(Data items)
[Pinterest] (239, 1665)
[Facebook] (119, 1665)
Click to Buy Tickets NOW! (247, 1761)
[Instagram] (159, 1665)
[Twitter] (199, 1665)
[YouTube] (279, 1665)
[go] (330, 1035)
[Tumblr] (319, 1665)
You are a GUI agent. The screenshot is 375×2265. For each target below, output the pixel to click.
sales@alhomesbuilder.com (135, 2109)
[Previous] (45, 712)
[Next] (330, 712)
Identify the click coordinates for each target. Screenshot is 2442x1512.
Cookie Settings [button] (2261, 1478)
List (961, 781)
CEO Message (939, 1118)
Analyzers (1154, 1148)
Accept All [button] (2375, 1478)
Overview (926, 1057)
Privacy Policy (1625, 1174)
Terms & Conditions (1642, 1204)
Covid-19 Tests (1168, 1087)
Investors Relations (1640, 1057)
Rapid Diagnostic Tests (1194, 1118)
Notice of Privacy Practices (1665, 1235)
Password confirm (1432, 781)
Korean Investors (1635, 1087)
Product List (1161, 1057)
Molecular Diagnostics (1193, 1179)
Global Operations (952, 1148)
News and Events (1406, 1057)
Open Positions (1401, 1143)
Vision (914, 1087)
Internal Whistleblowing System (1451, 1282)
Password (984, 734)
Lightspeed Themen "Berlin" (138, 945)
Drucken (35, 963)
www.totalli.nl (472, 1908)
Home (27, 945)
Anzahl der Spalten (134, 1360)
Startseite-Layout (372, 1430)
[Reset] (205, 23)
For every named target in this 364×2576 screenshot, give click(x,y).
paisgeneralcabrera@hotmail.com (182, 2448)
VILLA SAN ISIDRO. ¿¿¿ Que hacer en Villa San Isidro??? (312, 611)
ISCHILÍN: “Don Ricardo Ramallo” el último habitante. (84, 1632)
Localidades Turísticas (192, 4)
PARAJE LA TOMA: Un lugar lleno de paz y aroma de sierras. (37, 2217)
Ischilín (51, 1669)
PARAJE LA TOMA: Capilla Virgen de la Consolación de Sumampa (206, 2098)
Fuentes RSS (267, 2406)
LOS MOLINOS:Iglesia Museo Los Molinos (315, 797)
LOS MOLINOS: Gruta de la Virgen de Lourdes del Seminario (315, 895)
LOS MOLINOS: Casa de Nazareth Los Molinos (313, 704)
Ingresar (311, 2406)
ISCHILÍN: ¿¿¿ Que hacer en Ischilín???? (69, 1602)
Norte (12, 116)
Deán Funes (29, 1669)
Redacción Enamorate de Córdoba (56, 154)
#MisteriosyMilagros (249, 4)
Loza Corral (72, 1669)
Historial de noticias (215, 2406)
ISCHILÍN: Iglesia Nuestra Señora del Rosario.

WORK TO BE COMPLETED: Once you find the line with "habitante. (84, 1632)" above, print it and every line after it up to and including the line with "LOS MOLINOS:Iglesia Museo", exactly as written and nothing else.

FINAL ANSWER:
ISCHILÍN: “Don Ricardo Ramallo” el último habitante. (84, 1632)
Localidades Turísticas (192, 4)
PARAJE LA TOMA: Un lugar lleno de paz y aroma de sierras. (37, 2217)
Ischilín (51, 1669)
PARAJE LA TOMA: Capilla Virgen de la Consolación de Sumampa (206, 2098)
Fuentes RSS (267, 2406)
LOS MOLINOS:Iglesia Museo Los Molinos (315, 797)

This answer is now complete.